The central part of this Zone is the Catedral de la Immaculada Concepcion, about three blocks away. Work on the church was started in the year 1856, and it was completed in 1899. In 1941, it was consecrated as a basilica. Its unique doors are fronted by three Gothic arches, supported by pilasters. In front of the Cathedral, there is a large green plaza with a huge Gazebo in the middle. Hundreds of pigeons flutter about and gather around anyone who feeds them (like me).
Beside the Catedral is a shopping district that has grown around an original and still thriving Mercado, filled by vendors of vegetables, fish and seafood, meat and chicken, cheese and other dairy products, clothes, toys, household wares, handicrafts and souvenir items. Around the Mercado are kiosks bearing snack items such as cut-up fruits, magnets to flies. There is even a section where, in the morning, hordes of vendors ply freshly caught shrimps, from little ones to giant prawns, at fractions of their prices in the US. Alas, by noon all shrimps are gone.

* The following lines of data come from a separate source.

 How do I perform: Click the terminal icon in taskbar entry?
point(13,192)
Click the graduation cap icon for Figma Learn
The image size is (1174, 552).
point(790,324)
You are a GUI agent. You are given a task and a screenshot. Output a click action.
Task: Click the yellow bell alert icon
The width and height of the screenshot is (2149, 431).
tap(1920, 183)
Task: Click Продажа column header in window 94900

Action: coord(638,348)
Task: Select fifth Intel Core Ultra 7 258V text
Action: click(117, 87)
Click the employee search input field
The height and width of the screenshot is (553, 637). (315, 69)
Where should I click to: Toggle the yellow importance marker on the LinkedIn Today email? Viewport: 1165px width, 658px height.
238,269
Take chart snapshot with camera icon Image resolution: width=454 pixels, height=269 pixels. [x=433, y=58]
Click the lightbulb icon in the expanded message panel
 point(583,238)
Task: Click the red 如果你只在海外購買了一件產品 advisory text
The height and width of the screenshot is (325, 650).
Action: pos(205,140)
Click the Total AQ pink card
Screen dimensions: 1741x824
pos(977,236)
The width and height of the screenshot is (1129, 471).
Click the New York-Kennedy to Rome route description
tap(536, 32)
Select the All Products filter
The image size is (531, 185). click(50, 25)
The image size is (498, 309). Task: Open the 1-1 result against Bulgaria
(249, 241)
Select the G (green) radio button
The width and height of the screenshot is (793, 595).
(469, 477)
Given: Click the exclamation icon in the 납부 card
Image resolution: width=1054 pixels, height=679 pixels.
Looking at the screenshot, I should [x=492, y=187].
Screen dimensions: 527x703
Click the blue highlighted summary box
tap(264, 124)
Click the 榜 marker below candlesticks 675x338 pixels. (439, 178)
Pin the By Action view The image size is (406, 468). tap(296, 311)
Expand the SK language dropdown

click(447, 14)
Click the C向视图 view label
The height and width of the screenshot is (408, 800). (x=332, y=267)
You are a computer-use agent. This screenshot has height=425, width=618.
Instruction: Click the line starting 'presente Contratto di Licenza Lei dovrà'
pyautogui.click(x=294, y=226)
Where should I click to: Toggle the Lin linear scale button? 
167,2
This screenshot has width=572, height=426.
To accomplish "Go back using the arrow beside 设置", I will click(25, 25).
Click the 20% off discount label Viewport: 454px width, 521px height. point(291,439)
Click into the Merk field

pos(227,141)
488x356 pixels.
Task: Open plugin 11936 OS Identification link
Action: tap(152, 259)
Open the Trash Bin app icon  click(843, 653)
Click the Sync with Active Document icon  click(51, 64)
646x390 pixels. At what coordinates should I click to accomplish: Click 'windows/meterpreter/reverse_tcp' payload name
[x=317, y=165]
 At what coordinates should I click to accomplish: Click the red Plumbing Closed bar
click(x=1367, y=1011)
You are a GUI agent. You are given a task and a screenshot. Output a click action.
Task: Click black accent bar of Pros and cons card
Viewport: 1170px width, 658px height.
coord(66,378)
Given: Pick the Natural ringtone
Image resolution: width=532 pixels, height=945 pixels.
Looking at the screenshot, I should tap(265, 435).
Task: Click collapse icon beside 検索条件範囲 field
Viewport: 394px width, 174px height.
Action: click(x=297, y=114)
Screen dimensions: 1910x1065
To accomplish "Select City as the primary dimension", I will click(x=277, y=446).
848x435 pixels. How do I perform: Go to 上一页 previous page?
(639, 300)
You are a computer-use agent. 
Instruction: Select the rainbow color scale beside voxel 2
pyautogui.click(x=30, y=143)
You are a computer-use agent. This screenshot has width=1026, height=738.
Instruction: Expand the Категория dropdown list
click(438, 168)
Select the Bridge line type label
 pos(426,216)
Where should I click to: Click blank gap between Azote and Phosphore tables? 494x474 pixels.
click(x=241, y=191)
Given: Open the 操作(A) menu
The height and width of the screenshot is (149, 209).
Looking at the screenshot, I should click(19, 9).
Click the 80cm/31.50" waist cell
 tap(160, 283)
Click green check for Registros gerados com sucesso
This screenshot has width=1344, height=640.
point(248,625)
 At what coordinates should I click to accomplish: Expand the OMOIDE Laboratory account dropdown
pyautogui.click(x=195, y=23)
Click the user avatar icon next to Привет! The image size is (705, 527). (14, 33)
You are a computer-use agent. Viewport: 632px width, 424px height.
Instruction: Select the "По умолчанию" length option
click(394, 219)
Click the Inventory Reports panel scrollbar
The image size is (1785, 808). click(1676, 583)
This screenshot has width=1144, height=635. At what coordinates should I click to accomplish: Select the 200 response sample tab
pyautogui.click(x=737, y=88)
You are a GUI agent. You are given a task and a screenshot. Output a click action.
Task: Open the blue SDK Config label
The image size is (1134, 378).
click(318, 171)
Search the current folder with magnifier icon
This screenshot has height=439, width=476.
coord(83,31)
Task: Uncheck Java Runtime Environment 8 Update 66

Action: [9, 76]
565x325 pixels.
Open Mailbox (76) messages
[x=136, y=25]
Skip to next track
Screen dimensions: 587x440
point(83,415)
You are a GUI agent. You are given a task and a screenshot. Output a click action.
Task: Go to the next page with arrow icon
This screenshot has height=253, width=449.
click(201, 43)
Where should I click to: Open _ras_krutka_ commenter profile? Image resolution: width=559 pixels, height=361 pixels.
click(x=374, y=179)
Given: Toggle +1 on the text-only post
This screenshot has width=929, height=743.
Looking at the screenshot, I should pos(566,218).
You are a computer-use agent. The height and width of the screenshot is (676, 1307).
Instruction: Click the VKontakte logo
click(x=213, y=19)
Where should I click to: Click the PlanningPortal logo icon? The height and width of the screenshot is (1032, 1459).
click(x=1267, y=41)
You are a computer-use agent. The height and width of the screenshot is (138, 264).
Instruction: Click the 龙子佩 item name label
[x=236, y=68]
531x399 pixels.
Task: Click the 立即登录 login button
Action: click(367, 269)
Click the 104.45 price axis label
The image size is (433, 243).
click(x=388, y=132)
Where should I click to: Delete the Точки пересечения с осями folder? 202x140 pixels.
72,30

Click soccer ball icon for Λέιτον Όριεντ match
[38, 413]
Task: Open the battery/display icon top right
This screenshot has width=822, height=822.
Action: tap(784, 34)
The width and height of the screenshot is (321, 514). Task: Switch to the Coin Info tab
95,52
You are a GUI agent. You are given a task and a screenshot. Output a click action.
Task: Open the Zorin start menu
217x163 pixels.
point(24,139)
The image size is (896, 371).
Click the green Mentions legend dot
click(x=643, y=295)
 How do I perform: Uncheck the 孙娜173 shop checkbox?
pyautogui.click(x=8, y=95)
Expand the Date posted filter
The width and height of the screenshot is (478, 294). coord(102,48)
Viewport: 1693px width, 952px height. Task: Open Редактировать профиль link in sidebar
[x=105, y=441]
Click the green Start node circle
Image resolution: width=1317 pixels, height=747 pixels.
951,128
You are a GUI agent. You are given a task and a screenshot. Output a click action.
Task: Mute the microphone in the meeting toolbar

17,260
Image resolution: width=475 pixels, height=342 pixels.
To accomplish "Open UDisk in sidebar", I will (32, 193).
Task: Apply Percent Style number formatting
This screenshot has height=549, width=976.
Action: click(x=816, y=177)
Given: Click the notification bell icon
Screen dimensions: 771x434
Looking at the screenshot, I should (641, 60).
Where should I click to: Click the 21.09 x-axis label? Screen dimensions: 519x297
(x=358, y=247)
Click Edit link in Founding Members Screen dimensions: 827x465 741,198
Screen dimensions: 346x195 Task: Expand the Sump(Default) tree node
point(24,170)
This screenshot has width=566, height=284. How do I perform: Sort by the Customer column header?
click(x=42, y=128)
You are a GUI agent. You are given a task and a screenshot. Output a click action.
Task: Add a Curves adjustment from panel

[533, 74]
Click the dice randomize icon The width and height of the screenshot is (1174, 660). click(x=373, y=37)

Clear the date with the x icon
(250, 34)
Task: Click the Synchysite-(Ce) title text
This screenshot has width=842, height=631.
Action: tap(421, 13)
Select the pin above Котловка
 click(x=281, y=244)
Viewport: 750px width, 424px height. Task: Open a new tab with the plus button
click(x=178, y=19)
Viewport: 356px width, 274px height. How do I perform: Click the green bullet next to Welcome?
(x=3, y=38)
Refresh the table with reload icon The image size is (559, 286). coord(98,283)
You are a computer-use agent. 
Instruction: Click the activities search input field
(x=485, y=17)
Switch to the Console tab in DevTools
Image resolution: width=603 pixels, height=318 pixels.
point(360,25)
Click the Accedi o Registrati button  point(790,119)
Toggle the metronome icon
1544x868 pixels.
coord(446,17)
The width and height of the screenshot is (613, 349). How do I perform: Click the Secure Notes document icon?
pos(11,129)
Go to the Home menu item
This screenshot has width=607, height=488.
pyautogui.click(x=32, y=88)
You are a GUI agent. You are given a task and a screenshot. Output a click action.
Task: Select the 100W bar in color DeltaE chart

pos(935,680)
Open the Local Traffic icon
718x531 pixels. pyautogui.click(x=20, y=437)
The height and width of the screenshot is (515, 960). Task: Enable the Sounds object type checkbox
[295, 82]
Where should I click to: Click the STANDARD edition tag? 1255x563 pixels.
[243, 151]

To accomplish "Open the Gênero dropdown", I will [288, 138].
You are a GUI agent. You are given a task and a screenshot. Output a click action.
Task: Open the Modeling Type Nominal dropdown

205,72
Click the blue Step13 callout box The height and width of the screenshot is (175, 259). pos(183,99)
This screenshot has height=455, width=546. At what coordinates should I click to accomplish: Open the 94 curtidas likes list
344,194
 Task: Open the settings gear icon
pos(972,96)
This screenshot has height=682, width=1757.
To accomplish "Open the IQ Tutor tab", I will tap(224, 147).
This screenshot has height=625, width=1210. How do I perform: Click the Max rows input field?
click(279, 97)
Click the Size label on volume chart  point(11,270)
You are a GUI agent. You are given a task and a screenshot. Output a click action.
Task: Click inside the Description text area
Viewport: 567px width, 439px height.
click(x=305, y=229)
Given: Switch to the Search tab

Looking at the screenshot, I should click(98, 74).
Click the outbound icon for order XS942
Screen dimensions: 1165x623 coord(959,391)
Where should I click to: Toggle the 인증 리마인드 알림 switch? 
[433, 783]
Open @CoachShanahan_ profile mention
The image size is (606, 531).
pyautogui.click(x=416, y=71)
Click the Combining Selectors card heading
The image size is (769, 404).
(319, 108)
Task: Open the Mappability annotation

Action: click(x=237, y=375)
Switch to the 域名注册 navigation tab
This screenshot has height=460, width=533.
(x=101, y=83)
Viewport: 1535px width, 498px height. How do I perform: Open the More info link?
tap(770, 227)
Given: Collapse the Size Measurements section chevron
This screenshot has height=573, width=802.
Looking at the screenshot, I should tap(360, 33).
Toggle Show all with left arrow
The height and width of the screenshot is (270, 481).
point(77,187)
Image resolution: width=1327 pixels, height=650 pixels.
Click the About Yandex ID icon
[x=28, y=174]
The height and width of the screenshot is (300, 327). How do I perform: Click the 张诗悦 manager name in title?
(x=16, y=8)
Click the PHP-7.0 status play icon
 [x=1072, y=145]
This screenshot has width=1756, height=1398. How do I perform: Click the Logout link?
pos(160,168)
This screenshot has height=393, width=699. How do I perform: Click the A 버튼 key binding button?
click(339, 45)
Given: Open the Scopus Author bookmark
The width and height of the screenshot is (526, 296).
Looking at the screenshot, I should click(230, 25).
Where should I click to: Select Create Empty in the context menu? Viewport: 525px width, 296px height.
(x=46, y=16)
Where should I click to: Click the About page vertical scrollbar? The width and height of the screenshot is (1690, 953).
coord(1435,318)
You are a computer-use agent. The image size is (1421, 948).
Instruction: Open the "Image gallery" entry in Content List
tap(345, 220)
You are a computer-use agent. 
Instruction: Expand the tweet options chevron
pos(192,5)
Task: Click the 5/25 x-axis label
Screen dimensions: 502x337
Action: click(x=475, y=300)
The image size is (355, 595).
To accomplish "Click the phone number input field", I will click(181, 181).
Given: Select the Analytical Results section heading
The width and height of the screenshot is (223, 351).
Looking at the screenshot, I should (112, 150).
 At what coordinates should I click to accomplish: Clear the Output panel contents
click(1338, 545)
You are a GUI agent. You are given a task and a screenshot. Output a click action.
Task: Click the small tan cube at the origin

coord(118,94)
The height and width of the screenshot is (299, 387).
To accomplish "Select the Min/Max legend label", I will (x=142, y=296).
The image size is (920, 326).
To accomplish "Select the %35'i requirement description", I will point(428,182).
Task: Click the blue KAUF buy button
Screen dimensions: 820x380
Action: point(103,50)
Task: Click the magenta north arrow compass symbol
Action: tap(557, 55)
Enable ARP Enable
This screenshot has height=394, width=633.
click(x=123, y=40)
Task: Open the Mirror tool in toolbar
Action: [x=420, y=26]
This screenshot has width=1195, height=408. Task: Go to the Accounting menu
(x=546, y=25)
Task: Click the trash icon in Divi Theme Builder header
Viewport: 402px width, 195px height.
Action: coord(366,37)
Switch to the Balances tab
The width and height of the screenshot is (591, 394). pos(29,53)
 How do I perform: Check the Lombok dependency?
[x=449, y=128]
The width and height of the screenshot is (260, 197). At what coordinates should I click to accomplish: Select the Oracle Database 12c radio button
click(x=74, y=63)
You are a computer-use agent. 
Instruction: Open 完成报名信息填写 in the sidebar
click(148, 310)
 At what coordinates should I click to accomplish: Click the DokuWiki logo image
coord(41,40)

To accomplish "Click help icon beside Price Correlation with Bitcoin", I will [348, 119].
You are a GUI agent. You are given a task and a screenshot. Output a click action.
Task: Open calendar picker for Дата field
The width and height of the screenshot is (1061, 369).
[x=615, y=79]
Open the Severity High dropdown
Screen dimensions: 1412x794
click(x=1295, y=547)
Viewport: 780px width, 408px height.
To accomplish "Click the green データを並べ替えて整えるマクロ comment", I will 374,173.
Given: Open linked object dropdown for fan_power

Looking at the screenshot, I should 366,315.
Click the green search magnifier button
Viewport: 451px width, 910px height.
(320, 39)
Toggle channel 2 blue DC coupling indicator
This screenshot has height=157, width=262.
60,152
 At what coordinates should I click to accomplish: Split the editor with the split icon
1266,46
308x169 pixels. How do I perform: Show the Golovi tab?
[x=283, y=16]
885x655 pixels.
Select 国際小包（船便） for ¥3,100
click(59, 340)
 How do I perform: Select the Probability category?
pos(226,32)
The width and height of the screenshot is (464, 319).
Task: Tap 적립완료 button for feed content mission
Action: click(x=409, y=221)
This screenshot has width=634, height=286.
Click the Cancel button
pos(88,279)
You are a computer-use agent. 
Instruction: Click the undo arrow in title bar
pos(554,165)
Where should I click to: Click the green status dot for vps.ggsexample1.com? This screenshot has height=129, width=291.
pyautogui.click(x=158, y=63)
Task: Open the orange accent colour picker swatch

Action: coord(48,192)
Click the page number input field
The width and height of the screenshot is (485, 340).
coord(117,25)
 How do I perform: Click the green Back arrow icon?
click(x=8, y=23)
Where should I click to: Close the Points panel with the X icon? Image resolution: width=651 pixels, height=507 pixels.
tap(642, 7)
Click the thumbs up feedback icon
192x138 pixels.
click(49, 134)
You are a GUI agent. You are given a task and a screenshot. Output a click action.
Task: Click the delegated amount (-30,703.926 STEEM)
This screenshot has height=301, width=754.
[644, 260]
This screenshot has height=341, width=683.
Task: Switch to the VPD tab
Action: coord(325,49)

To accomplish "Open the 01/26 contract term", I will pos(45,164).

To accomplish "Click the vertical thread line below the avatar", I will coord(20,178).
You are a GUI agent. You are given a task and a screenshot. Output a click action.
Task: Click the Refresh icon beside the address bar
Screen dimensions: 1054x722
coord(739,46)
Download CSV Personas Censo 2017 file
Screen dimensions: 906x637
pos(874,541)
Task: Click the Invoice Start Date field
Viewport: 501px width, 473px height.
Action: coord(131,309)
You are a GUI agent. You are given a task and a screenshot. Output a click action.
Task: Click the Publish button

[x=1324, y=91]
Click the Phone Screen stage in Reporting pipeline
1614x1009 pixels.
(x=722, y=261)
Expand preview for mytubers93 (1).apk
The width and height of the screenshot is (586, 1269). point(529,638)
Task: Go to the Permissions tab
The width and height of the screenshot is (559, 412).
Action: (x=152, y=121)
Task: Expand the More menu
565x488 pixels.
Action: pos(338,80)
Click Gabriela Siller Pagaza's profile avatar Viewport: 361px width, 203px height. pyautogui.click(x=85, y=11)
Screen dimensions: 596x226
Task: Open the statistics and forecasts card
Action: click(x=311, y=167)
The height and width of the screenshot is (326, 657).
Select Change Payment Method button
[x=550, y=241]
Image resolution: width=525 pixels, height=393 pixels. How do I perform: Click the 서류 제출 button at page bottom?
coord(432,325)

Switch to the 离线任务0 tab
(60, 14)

To the north of the Old City lies the Zona Dorada or the Golden Zone, born out of its outgrowth. This Zona is where merchants, like Senor Frogg, the city’s silver jewelers, flea markets of flimsy beach wear and colorful souvenir items, and the Shrimp Factory, had built their businesses. Bill and I also had our teeth cleaned at a dental office there at a tiny fraction of what it would have, cost us in the US. At its entrance stands the Valentino, a spot frequented by the young and young at heart that turns the whole district alive when the sun sets. It ends where the resort hotels begin lining the beaches.
El Faro Lighthouse
To the south of the Old City, at the end of the bus line, lies the Hill where the El Faro Lighthouse , the tallest functioning lighthouse in the Americas and one of the world’s, stands. The structure is located on top of the hill of Creston once an island but now the southern tip of the peninsula city of Mazatlan. It sits 523 feet above high tide and first cast its light in 1879. Unfortunately, Bill and I got exhausted walking to look for it since the bus driver could not understand what we were asking and let us off the bus too soon. Otherwise, we would have been rewarded with a fantastic view!